The dawn is breaking on a new world, a jungle world in which the lean spirits roam with sharp claws. … I am a lean and hungry one: I go forth to fatten myself. - Henry Miller
They may appear odd and eccentric by some standards, but isn’t everyone who looks beyond the "nightmare of air conditioning," (as Henry Miller identified modern life)? The few, stalwart, blessed residents of Big Sur are typically as quirky as the landscape, seeming to be at once the recipients of wisdom as ancient as the granite cliffs yet as naïve and zealous as the relatively new-born Santa Lucia range.
Since moving to Maui I’ve taken to unconsciously bracing myself against the crush of civilization when I travel. In Hawaii, it’s easy to forget about the high-speed chase of modern life, to tune out petty concerns that seem to captivate people elsewhere; the politics, the off-handed comments that generate self-righteous indignation, the crime and petulance of the great cities. More and more we think twice about leaving our island idyll. We are careful to choose an alternative change of scenery, something even residents of Hawaii need, much to the surprise of outsiders.
But almost immediately upon our foray into Monterey, the need to be on guard turned into a round of unnecessary shadow boxing. We found the people to be blessedly kind, relaxed, minding their own business, keenly focused outside themselves and the wonders surrounding them.
It didn’t take long before I developed an appreciation for the quirky, the odd, the zealous that lead to the conservation and preservation efforts that have maintained this "great meeting of land and sky" for future generations. You know some of the names responsible for the movement: Rachel Carsons, Ansel Adams, John Steinbeck, as much a biologist as a writer.

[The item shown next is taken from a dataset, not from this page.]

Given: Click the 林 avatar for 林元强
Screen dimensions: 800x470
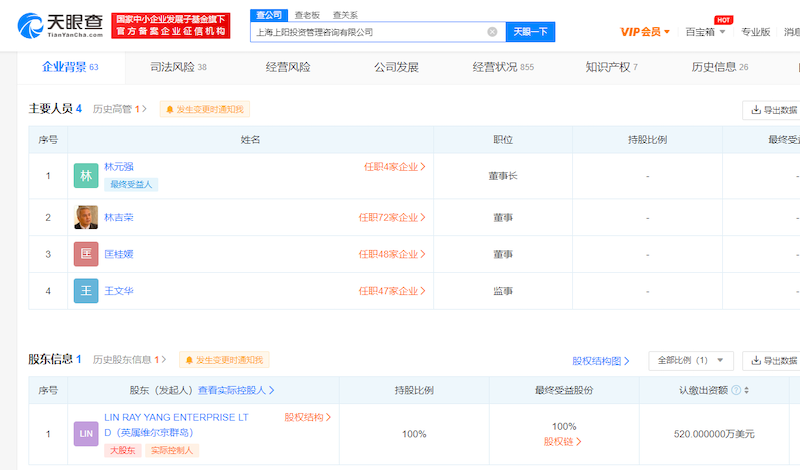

But I wanted to mention a few unspoken heroes with whom you might wish to acquaint yourself if you visit Monterey. There is Frank Davenport, who dreamed of a family village as charming and easy-going as a European fairyland. Devoted to this notion, that he gave land away to people he felt would appreciate it and lured artists and writers including Sinclair Lewis and Jack London to Carmel.
Then there is Lathrop Brown, a former Congress member from New York who, with his wife, moved to Big Sur and befriended the local pioneer, Julia Pfeiffer Burns. He built an amazing house called Waterfall Home, since it faced McWay Falls, but afterward didn’t feel right claiming ownership to such an exquisite place, something that seemed to belong to all people. He turned over his land to the California Park Service and dedicated it to his friend, Julia.
When you visit this area, think about the contributions these quirky, conscientious people made to preserve this piece of wilderness. Contrast that with other areas of the world whose primal glories have been forever corrupted by "the crush."
I don’t know about you, but I’ll take the oddball any day.